[Saved data entries]
.....

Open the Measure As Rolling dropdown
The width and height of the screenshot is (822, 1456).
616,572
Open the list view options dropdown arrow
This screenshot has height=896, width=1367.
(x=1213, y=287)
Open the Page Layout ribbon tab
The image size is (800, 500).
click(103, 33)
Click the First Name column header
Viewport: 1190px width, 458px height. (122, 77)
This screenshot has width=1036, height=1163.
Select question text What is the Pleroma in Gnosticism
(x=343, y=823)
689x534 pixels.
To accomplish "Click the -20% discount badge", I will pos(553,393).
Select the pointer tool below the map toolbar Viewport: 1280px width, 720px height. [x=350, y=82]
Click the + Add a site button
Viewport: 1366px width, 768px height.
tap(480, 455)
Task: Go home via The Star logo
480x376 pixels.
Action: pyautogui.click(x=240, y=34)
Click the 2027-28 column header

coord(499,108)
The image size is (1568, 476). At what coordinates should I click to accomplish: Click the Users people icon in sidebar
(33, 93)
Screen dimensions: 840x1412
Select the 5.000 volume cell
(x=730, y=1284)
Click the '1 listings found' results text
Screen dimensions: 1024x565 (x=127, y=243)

.....

→ **What the task requires**: Reproduce all of the data exactly as given.

→ **Expected answer**:
Open the Measure As Rolling dropdown
The width and height of the screenshot is (822, 1456).
616,572
Open the list view options dropdown arrow
This screenshot has height=896, width=1367.
(x=1213, y=287)
Open the Page Layout ribbon tab
The image size is (800, 500).
click(103, 33)
Click the First Name column header
Viewport: 1190px width, 458px height. (122, 77)
This screenshot has width=1036, height=1163.
Select question text What is the Pleroma in Gnosticism
(x=343, y=823)
689x534 pixels.
To accomplish "Click the -20% discount badge", I will pos(553,393).
Select the pointer tool below the map toolbar Viewport: 1280px width, 720px height. [x=350, y=82]
Click the + Add a site button
Viewport: 1366px width, 768px height.
tap(480, 455)
Task: Go home via The Star logo
480x376 pixels.
Action: pyautogui.click(x=240, y=34)
Click the 2027-28 column header

coord(499,108)
The image size is (1568, 476). At what coordinates should I click to accomplish: Click the Users people icon in sidebar
(33, 93)
Screen dimensions: 840x1412
Select the 5.000 volume cell
(x=730, y=1284)
Click the '1 listings found' results text
Screen dimensions: 1024x565 (x=127, y=243)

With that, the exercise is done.